[edit]
Orient Anything: Learning Robust Object Orientation Estimation from Rendering 3D Models
Proceedings of the 42nd International Conference on Machine Learning, PMLR 267:65556-65574, 2025.
Abstract
Orientation is a fundamental attribute of objects, essential for understanding their spatial pose and arrangement. However, practical solutions for estimating the orientation of open-world objects in monocular images remain underexplored. In this work, we introduce Orient Anything, the first foundation model for zero-shot object orientation estimation. A key challenge in this task is the scarcity of orientation annotations for open-world objects. To address this, we propose leveraging the vast resources of 3D models.
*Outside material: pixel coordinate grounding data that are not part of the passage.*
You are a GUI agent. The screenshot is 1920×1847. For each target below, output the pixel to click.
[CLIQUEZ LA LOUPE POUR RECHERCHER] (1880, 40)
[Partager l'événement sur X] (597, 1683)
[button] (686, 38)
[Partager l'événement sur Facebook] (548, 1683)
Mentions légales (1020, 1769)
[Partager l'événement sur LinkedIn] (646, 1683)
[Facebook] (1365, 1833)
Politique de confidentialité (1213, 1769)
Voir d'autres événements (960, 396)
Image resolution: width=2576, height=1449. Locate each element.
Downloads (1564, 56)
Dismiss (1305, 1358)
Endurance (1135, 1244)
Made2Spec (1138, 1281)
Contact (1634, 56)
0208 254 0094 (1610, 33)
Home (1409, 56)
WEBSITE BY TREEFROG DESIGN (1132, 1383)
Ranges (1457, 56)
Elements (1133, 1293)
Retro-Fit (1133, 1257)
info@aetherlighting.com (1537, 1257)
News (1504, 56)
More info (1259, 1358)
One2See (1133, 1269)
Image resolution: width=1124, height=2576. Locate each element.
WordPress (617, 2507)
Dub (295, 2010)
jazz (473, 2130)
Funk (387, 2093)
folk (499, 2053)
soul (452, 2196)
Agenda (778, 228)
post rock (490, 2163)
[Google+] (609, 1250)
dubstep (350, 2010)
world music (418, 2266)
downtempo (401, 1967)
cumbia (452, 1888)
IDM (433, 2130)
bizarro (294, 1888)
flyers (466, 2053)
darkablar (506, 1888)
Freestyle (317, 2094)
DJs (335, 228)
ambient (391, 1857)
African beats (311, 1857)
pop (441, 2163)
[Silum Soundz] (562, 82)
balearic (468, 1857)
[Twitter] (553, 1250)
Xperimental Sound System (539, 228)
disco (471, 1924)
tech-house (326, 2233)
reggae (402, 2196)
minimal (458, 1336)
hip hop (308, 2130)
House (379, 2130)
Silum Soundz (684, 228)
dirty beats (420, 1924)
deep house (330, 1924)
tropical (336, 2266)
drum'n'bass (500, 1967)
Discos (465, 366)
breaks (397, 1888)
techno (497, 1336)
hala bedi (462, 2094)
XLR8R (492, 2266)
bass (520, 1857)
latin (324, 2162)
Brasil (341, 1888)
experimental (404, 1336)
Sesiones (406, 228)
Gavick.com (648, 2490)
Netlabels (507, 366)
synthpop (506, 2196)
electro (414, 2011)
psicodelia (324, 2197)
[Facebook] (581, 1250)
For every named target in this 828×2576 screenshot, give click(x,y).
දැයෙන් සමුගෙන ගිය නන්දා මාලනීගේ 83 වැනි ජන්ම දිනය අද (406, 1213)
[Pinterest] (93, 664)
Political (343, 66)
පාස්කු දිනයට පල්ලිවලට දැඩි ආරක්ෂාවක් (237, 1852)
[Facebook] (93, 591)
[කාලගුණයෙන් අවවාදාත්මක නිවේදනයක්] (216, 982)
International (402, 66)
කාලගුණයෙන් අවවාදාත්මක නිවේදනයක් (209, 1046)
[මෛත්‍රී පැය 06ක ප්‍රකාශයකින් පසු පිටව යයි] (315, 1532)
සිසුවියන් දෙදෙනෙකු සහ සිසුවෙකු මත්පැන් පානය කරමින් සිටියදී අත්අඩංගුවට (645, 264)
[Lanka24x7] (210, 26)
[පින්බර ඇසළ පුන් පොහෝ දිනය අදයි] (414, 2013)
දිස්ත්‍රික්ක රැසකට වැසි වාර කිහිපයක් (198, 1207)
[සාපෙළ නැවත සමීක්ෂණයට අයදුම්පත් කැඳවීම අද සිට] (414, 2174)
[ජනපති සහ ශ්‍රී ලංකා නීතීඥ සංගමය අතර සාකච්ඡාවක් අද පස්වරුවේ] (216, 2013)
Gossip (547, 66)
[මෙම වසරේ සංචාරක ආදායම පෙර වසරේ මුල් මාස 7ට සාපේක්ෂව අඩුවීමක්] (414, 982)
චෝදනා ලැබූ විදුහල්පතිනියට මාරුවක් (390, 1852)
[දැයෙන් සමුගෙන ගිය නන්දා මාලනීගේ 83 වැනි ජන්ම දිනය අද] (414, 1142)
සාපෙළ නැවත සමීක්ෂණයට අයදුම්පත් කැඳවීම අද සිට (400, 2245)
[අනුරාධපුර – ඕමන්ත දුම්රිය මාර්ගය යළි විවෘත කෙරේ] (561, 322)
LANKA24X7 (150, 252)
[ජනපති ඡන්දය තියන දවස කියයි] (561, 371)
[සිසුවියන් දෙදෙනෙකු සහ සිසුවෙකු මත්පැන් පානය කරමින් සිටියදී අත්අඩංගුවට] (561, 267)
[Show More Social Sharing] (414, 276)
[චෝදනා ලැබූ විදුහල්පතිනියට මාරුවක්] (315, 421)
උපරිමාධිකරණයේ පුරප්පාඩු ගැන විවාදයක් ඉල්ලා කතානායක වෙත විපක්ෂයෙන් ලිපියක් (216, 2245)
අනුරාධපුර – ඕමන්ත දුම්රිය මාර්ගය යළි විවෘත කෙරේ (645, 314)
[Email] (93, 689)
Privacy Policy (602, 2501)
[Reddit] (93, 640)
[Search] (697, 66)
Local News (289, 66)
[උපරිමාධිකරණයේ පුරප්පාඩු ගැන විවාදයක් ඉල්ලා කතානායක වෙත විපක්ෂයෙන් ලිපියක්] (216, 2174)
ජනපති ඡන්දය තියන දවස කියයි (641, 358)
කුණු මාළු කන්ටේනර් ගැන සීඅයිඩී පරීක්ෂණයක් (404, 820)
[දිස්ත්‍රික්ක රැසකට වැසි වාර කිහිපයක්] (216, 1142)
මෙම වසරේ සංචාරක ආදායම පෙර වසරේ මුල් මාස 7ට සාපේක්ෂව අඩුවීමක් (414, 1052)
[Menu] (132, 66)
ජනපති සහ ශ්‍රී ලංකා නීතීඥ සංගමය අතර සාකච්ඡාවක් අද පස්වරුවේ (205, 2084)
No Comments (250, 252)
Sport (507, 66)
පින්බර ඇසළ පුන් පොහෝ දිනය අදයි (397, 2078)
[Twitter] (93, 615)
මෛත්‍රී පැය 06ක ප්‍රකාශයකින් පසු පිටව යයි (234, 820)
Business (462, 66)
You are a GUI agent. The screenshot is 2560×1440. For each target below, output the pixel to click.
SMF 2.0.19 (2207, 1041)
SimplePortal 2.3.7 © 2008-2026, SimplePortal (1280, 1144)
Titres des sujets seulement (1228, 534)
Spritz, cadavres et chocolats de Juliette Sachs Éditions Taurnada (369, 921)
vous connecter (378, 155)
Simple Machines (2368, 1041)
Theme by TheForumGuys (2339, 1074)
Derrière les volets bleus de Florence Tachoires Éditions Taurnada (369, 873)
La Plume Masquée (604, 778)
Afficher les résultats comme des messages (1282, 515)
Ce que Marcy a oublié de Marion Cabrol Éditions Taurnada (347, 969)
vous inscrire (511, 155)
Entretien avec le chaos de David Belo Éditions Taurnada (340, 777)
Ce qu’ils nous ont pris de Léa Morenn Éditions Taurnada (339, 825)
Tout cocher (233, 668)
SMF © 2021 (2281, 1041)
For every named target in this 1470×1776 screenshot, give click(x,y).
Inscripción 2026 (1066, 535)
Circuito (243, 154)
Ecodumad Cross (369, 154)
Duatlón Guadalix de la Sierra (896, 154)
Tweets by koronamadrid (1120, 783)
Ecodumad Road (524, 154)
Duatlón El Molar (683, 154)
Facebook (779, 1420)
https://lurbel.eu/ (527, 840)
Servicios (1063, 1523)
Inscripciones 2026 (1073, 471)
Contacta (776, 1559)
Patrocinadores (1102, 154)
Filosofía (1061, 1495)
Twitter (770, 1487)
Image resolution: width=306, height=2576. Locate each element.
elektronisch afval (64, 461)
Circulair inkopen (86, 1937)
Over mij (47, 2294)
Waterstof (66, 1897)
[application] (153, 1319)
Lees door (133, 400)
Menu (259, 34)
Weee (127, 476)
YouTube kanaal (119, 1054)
By developing a pipeline to annotate the front face of 3D objects and render them from random viewpoints, we curate 2 million images with precise orientation annotations across a wide variety of object categories. To fully leverage the dataset, we design a robust training objective that models the 3D orientation as probability distributions over three angles and predicts the object orientation by fitting these distributions. Besides, we propose several strategies to further enhance the synthetic-to-real transfer. Our model achieves state-of-the-art orientation estimation accuracy on both rendered and real images, demonstrating impressive zero-shot capabilities across various scenarios. Furthermore, it shows great potential in enhancing high-level applications, such as understanding complex spatial concepts in images and adjusting 3D object pose.